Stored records
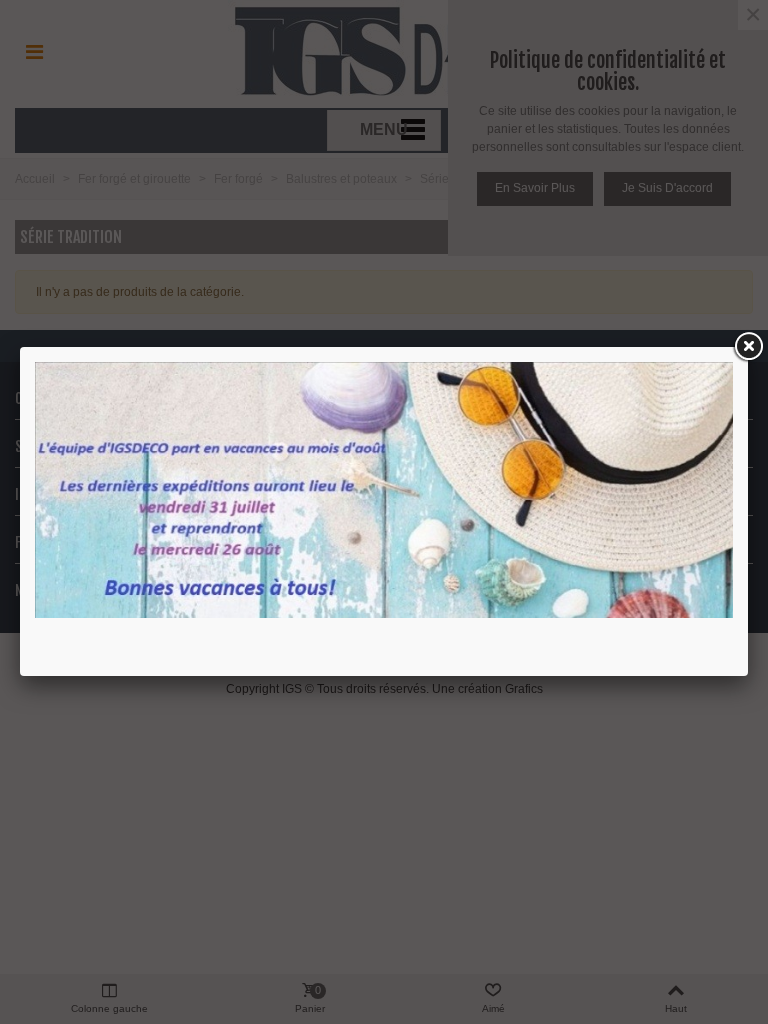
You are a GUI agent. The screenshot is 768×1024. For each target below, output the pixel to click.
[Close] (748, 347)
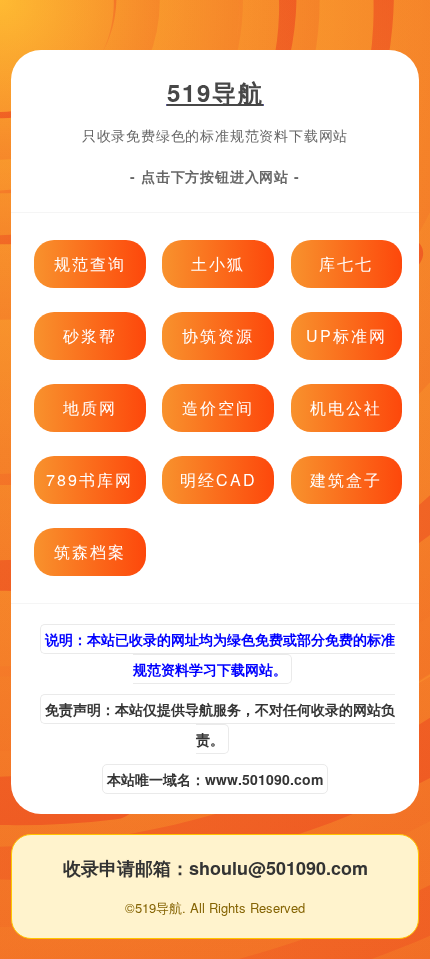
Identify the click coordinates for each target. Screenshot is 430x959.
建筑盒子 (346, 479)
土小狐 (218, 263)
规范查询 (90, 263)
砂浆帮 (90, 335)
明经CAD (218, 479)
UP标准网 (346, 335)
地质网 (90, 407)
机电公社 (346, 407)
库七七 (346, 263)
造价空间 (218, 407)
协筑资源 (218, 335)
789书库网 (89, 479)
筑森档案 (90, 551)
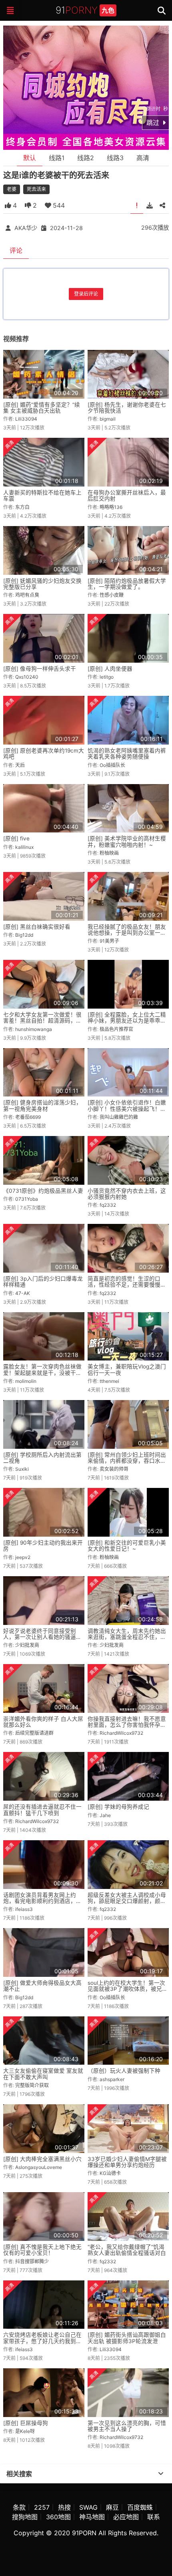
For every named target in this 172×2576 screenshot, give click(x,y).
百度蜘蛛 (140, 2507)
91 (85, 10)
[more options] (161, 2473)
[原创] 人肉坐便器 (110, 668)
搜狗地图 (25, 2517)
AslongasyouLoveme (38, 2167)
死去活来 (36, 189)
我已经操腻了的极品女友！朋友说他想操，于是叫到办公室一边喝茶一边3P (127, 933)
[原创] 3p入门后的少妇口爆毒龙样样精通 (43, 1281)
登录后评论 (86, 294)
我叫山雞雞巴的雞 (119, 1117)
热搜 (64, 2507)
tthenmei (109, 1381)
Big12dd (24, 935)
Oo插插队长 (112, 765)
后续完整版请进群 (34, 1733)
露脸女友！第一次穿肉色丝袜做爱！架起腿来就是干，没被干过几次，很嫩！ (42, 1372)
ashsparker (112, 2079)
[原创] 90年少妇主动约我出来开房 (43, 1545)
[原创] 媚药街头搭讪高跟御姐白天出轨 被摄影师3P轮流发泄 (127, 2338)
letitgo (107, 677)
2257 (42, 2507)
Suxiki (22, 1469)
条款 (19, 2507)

YOUR OBJECTIVE >>
Pick out, from the lines above, every one that contains the string "click".

EXERCISE RESPONSE >>
You are a GUI agent. The screenshot is 768×1024. For each target below, output the pixel to click.
Identify the click coordinates for each target. Screenshot is 430x959.
For every named target in this 172×2576 screenshot, give click(x,y).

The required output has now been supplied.